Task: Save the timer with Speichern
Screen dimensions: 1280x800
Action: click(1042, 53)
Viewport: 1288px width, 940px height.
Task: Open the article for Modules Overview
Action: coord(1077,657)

:::::

Format the data above as a numbered list with one line per item, leaving out any blank lines.

Answer to this exercise:
1. Task: Save the timer with Speichern
2. Screen dimensions: 1280x800
3. Action: click(1042, 53)
4. Viewport: 1288px width, 940px height.
5. Task: Open the article for Modules Overview
6. Action: coord(1077,657)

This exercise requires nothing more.